Source document
Y Combinator founder Paul Graham, whose accelerator backed both Zenefits and Rippling, joined the attack on Sacks, writing: “I was talking recently to another investor about whether you’re the most evil person in Silicon Valley.”
Sacks certainly has his enemies. Cloudflare CEO Matthew Prince offered that Sacks “had a reputation for being a complete asshole” even in a University of Chicago law school class that was “full of assholes.”
All-In co-host Chamath Palihapitya says they’re going to talk about it on the podcast. I tweeted about it and my feed is on fire; a roundup of key tweets is here.
I’m close to this situation, having co-written the Businessweek story about Conrad’s ouster when the whole saga was unfolding, and then visiting the plot to oust him in more detail in “The Unauthorized Story of Andreessen Horowitz.” Conrad was the first guest on my old podcast, Dead Cat, because I thought he was unfairly villainized. I’ve covered the rise of the All-In Podcast closely too.
A few quick observations on Thursday’s food fight:
Sacks is an extremely smart guy, as evidenced by his very lawyerly precision in prosecuting the case against Conrad. He’s also a jerk, on the podcast and off. He comes off as someone who’s been so successful at bullying people that he’s blinded to the fact that you can’t bully your way to a good reputation. Unfortunately Sacks has found a home in a political party that likes bullies very much, starting at the top. Fortunately he’s not as good of a polemicist as he thinks he is. (If Sacks is so principled about regulations by the way, why was his firm a major investor in Adderall prescriber startup Done? The company’s CEO and the company’s clinical president were both indicted last month as part of what the government is calling a “$100 million Adderall distribution and health care fraud scheme.”)
Conrad is a nice guy and it’s fun to root for a comeback, but he still has to prove that Rippling isn’t just another over-hyped unicorn. Investors are generally very bullish on Rippling, but I’m not sticking my neck out on the idea that he’s proven the world wrong until the company starts throwing off real cash.

Supplied material
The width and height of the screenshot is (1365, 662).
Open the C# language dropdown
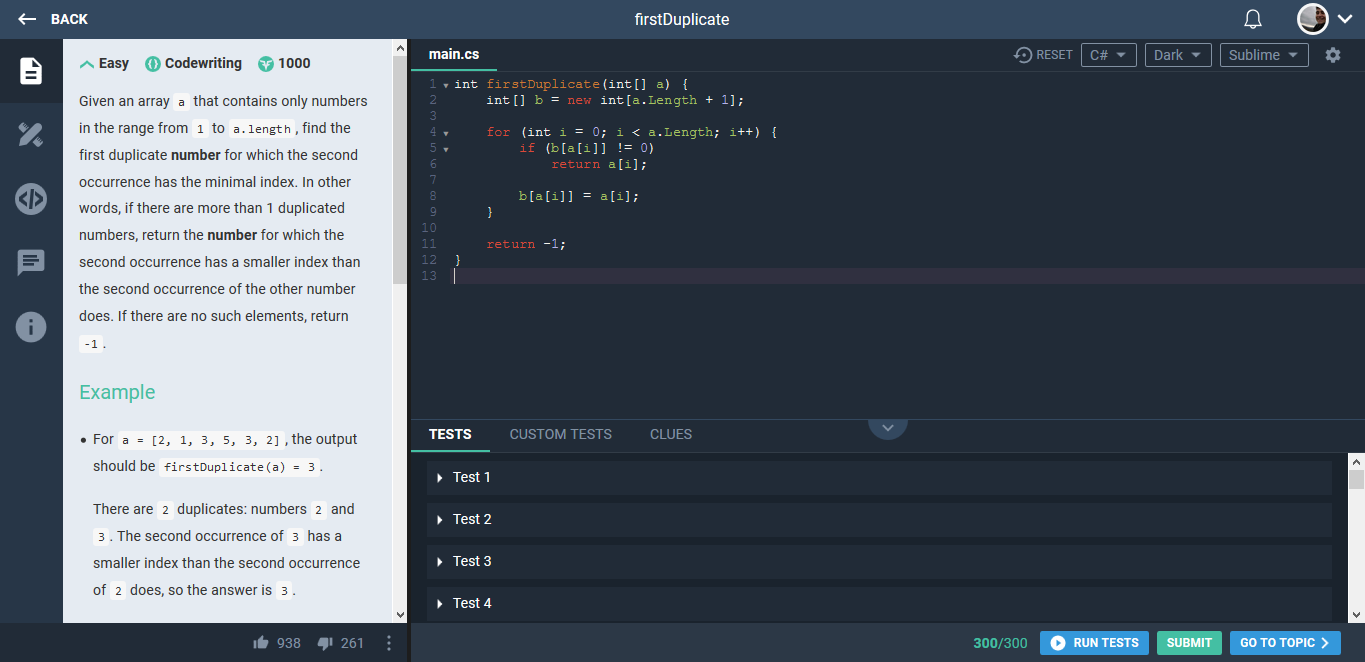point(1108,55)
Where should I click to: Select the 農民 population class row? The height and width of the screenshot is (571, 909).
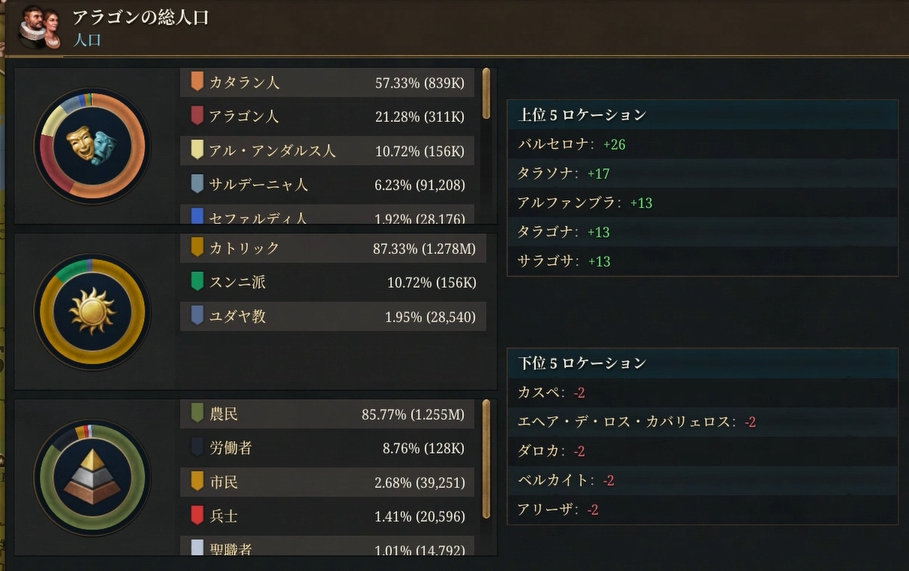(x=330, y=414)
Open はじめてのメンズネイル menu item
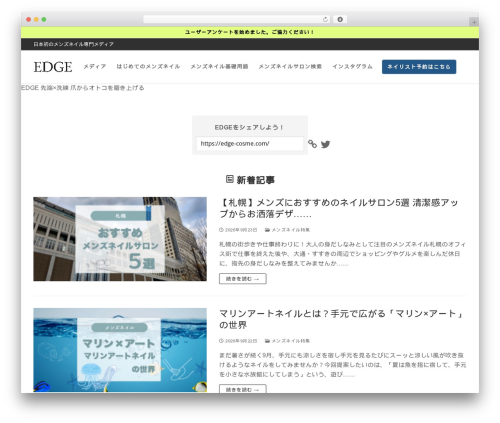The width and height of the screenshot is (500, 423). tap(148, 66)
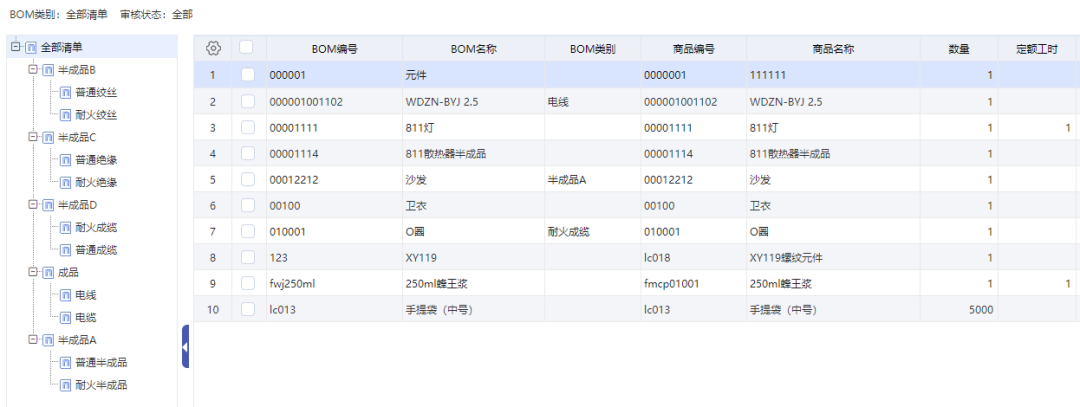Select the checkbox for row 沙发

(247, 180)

* * *

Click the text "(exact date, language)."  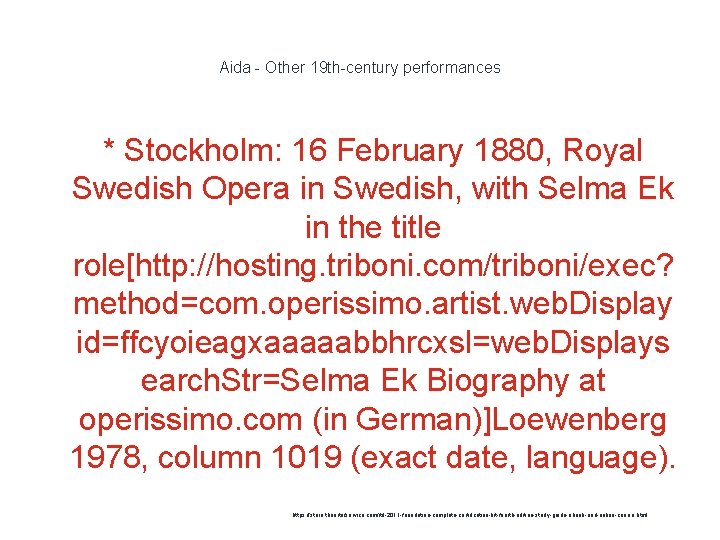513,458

--

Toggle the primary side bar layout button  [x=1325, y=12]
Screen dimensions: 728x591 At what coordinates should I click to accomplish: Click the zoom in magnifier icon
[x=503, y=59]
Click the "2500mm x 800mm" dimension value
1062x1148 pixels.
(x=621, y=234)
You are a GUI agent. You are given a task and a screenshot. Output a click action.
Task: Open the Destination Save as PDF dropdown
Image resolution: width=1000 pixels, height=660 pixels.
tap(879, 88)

Questions on the material
**A.** In the commentary on David Sacks and Parker Conrad, what was the name of the writer's old podcast, on which Conrad was the first guest?
**B.** Write the next part of the commentary on the feud between David Sacks and Parker Conrad, starting after its last sentence.

Answers per task
**A.** Dead Cat

**B.**
The media lives and dies by narratives. Zenefits oversold itself to the press and investors with pieties about revolutionizing human resources, and once a bit of air started to come out of the balloon, the morality play focussed on the failed CEO was just too good a story. The main thing many people remember about the Zenefits saga is that there was a condom in a stairwell, cementing the idea that it was brought down by the abuses of bro culture. But Conrad is not some bro, as anyone who’s met him knows. Images like that have a lot of staying power.
Ultimately I think financial performance rules all in these stories of startups blowing up amidst scandal and outrage. Companies that are doing well have happy employees and happy investors and no one to leak bad news to the media. Uber’s mega burn rate caused immense angst among its private investors, as did Zenefits’ slowing growth. Weaknesses in the business made ethical or legal issues appear much more serious.
The overlapping hatreds and alliances here are mystifying. Founders Fund is a key Rippling investor. Peter Thiel runs Founders Fund. Sacks was the chief operating officer of PayPal while Thiel was the CEO. They are core members of the PayPal mafia.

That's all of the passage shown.